Your wife (the one who isn’t in the ground) has admitted that you, her, and your son were at the locks when the Nissan plunged into the water. Is she mistaken?

You said, during one conversation captured by a police wiretap, that “even if they come back to life a hundred times” you would “cut” them again. Did you drown your children?

All three suspects—Shafia, 58; Tooba Yahya, 41; and Hamed Shafia, 20—have pleaded not guilty to four counts each of first-degree murder. Their initial story (which has changed here and there, depending on which suspect is doing the talking) was that the family of 10 was driving home to Montreal after a Niagara Falls vacation when they stopped at a Kingston motel for the night. The next morning, Rona and the girls—Zainab, 19; Sahar, 17; and Geeti, 13—were discovered at the locks.

By day’s end, detectives were suspicious of mom, dad and brother. Within 72 hours, the investigation was officially deemed a homicide.

Over the past six weeks, witness after witness has offered a chilling glimpse of the violence and abuse that defined life as a Shafia woman. Zainab, a virtual prisoner, was so desperate to escape that she fled to a shelter and married against her parents’ wishes. Sahar, her little sister, tried to commit suicide, while Geeti, just 13, told anyone who would listen—teachers, social workers and police—that she wanted to be placed in foster care. Rona, the infertile and ostracized first wife, told numerous relatives that Shafia beat her and threatened death if she ever tried to leave.

One witness told the jury that Shafia asked him, point blank, to help kill Zainab because she was a “whore” and a “prostitute.”

But if Shafia does take the stand and swear on the Koran, it will be his own words that are most scrutinized. Police questioned him twice within 24 hours of his car being fished from the canal, and in both interviews he suggested that Zainab and her shoddy driving skills were to blame for the “accident.” He said the girls had stolen the car keys on previous occasions, and that Zainab was anxious to get behind the wheel. The day she died, in fact, Shafia said she reversed the Nissan into the Lexus while practicing in the parking lot of their Niagara Falls hotel. “I went and got the key from Zainab and told her that she is no longer allowed to have the key or drive the car,” he said. “I was very angry.” (Still, according to Shafia, Zainab asked to share the driving duties on the journey home to Montreal. “Even on the highway she requested her mother to give her the car to drive,” he said. “My wife stopped and told me and I said to her: ‘You will get us all killed.’”)

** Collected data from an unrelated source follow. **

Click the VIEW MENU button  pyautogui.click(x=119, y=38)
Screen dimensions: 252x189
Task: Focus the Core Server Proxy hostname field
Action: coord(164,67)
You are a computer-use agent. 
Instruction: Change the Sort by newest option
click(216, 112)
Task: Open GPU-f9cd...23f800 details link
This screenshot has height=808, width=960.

Not once, during either interview, did Shafia show the slightest bit of emotion that might be expected from a man who just lost a wife and three daughters. When Det. Geoff Dempster asked if he had any guess as to how the car ended up underwater, his answer was immediate: “No, no, no, not at all, because this is the first time such an incident has befallen me.”

Less than three weeks later, when investigators bugged the house and the family mini-van, a much different answer quickly emerged: an honour-obsessed father ranting about his dead daughters’ boyfriends and their “treacherous,” Westernized behaviour. “If we remain alive one night or one year, we have no tension in our hearts, [thinking that] our daughter is in the arms of this or that boy, in the arms of this or that man,” he told Yahya and Hamed. “God’s curse on them for a generation! May the devil s— on their graves! Is that what a daughter should be? Would [she] be such a whore?”

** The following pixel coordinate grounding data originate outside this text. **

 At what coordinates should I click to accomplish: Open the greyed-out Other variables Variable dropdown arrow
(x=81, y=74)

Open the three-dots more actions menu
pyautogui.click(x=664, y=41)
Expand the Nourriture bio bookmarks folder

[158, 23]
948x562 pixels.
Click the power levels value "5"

During another conversation, when Yahya suggested that the two younger girls weren’t as deviant as Zainab, Shafia cut her off. “We subjected ourselves to hardships, we took on drudgery for them, we wash their s— and pee, we wash their clothes, we take them to school and bring them back,” he said. “They committed treason from beginning to end. They betrayed kindness, they betrayed Islam, they betrayed our religion and creed, they betrayed our tradition, they betrayed everything.”

Even after his arrest, while riding in the back of a police car with his son, Shafia blamed his daughters. “May God’s fury descend on those girls,” he said. “They did it themselves.”

By the time his testimony finishes, Shafia may be directing some of that fury on his lawyer—for allowing him to take the stand in the first place.